Quoted passage:
-- Opening Marker --

The Sunday evening lethargy is palpable at Vicar St and there’s a very chilled atmosphere. There’ll be no legging it down Dame St for a drink after, this is the only destination of the night. The upstairs area is closed and covered over with black cloth and there’s plenty of space around downstairs. (Alas I missed The Last Days of 1984 as I mixed up the venue!)
A funny looking trio wearing baggy shirts take the stage. They are the 2009 Mercury Prize nominees Micachu & The Shapes. The androgynous singer with thick glasses is on guitar, another girl to the left on keyboard and an older looking drummer is on the right at the front stage. They start with a simple riff which they repeat and layer upon. It’s quirky sounding with an usual groove. There’s a clumsy feel to the guitar with the middle turned way up and a springy reverb. Drums are key with these simple structures and the drummer has an electric pad which he mixes in with the kit perfectly. The crowd lift and get in to the rhythms. It’s fascinating to watch as the songs go forward and back sounding like a slowed down tape machine at points. The only bands to compare them to are possibly Clinic for their rolling jams, or, Conan Mockasin for sheer weirdness and ingenuity. A great band to awaken the crowd to; definitely one band to check out and keep an eye on.
Merrill Garbus walks onstage and Vicar St falls to total silence. Opening with one high note which she puts down on a loop, she layers another on top, then another. The strength of her voice almost makes you cower. This cacophony is then dropped in against separate loops. The ease at which she does this is incredible. “Let’s have fun” she says and a huge cheer goes up and after the first song she gets a beat going with a floor tom, snare and hi hat and is joined by two sax players and a bass player. The ukulele distorts and gets a bashing for most of the gig. With each smile as she sings the crowd urge her forward and the venue comes to life.
Garbus’ appearance betrays her sound. Hailing from Connecticut you wouldn’t expect an African voice. She’s got the deep husky lows, a jazziness and a soulful sassyness that’s mesmerizing. Once or twice you can hear the Whitney Houston ‘whooos’ to boot. It’s all effortless, the voice, the beats; her overall good vibes beam out. She’s Miriam Makeba making urban music for a new generation. “Gangsta” and “Bizness” are songs to stroll around the city to and stand out in the set. She brings it around through some darker songs just accompanied by some keyboard. After a brief lag she gets things going again and they close on a high.

-- Closing Marker --

Decide whether each statement agrees with the concert review, answering yes or no and quoting the words that decide it: (a) the upstairs area at Vicar St was open during the show; (b) Micachu & The Shapes were 2009 Mercury Prize nominees; (c) Merrill Garbus comes from Connecticut. Rely only on the concert review above.

Data extract:

-- Opening Marker --

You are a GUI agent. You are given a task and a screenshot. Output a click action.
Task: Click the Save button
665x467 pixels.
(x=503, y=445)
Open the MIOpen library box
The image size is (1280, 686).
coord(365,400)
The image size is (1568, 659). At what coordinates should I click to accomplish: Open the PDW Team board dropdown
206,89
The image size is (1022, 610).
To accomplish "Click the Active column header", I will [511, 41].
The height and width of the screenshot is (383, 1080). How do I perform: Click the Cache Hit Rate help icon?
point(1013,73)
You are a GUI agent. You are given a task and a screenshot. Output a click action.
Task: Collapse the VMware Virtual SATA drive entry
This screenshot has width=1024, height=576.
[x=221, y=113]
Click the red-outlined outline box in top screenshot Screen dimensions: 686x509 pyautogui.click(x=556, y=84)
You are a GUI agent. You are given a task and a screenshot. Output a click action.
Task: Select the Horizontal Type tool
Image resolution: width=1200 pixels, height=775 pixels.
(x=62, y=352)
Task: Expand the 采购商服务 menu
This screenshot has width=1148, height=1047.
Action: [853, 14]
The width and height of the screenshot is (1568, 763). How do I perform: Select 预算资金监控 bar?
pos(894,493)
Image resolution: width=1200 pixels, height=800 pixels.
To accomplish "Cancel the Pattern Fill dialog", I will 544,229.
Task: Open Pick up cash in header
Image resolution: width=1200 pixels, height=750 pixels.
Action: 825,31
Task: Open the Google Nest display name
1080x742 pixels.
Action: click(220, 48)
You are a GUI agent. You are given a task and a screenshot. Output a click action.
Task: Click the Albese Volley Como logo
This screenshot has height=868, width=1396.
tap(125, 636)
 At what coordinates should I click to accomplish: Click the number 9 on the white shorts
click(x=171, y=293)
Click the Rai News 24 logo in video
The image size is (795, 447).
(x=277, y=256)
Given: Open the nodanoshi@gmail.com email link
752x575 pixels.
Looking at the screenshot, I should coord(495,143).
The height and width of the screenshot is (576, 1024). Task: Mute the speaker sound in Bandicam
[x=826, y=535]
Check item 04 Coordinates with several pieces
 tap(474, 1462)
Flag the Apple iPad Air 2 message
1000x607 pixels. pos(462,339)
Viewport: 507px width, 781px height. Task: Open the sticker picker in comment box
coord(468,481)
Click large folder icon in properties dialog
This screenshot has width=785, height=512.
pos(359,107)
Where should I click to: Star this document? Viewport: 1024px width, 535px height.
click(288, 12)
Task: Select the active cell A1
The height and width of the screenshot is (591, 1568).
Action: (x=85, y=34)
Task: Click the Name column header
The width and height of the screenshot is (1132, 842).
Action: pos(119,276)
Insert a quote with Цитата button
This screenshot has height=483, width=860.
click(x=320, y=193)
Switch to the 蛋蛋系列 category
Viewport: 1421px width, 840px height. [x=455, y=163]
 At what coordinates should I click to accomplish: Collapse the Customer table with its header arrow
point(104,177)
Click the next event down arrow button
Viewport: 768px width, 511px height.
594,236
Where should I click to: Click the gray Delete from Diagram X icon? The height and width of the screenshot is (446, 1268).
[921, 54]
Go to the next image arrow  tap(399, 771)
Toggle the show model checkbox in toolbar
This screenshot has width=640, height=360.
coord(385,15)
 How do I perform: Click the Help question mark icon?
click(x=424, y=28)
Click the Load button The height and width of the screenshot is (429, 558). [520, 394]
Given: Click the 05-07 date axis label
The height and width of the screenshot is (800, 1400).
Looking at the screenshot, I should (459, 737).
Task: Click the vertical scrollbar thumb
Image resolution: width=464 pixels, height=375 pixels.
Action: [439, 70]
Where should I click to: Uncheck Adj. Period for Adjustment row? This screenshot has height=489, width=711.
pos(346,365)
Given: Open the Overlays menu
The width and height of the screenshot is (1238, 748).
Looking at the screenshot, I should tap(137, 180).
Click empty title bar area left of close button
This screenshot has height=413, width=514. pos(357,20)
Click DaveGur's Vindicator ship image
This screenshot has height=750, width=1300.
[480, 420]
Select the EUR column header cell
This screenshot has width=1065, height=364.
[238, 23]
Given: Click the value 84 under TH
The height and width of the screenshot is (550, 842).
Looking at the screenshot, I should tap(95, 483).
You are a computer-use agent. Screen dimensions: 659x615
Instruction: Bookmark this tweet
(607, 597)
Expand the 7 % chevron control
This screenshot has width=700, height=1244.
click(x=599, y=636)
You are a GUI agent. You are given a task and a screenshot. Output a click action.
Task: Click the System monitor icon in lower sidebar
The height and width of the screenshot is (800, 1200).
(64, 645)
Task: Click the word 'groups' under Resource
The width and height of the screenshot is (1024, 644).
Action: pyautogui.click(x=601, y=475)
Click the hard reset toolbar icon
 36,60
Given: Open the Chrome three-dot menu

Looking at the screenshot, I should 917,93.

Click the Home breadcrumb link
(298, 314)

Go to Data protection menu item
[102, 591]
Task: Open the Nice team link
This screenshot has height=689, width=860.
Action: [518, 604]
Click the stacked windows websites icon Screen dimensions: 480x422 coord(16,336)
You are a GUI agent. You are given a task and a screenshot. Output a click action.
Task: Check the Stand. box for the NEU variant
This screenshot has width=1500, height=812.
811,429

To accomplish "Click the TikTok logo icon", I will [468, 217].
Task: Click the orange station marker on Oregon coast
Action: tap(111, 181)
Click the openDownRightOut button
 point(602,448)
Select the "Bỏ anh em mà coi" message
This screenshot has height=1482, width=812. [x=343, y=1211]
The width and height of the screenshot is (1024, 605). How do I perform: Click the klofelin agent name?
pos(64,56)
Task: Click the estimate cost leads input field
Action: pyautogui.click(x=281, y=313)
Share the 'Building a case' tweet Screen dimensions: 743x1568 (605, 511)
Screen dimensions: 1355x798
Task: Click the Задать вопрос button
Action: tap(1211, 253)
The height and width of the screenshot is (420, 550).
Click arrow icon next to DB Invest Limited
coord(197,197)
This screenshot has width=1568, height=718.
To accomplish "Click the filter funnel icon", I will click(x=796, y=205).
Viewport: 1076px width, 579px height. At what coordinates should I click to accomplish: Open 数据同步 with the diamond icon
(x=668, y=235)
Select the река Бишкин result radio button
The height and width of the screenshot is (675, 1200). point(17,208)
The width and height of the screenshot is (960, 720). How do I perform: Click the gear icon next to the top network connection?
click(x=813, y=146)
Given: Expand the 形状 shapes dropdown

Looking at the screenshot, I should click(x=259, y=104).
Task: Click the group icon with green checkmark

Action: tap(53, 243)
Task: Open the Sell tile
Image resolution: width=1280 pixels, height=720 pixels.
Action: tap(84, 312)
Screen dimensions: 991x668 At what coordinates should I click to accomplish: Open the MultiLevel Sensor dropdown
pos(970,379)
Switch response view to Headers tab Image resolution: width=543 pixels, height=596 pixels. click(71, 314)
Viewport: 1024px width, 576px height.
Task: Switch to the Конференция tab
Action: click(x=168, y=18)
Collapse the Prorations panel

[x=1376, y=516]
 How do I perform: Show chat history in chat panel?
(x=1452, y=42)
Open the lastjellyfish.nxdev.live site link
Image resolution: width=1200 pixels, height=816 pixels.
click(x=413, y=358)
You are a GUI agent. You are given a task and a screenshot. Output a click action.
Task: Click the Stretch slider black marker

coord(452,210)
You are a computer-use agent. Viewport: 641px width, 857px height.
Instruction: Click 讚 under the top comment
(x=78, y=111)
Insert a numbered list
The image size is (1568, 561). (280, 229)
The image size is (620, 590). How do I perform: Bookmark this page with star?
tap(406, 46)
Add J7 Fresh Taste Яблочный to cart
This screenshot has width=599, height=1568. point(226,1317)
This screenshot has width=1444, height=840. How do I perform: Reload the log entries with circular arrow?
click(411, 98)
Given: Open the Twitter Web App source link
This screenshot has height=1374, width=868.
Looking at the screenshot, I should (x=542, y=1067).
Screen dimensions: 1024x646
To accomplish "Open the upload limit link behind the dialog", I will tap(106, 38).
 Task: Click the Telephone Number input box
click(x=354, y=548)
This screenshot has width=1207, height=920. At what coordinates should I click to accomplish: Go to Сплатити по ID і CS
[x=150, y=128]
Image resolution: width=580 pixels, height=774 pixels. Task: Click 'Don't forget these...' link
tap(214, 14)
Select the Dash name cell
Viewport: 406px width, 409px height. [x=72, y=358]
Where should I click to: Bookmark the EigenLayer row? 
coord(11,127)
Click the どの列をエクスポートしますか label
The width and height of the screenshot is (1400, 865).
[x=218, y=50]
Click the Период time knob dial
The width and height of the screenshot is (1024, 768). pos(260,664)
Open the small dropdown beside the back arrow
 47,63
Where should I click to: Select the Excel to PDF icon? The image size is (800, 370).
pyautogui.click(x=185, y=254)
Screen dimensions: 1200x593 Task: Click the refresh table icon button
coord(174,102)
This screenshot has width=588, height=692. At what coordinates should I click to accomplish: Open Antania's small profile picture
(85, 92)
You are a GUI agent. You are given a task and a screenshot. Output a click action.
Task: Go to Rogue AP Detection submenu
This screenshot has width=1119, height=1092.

-- Closing Marker --

Exercise output:
(a) No: "The upstairs area is closed and covered over with black cloth"
(b) Yes: "They are the 2009 Mercury Prize nominees Micachu & The Shapes."
(c) Yes: "Hailing from Connecticut"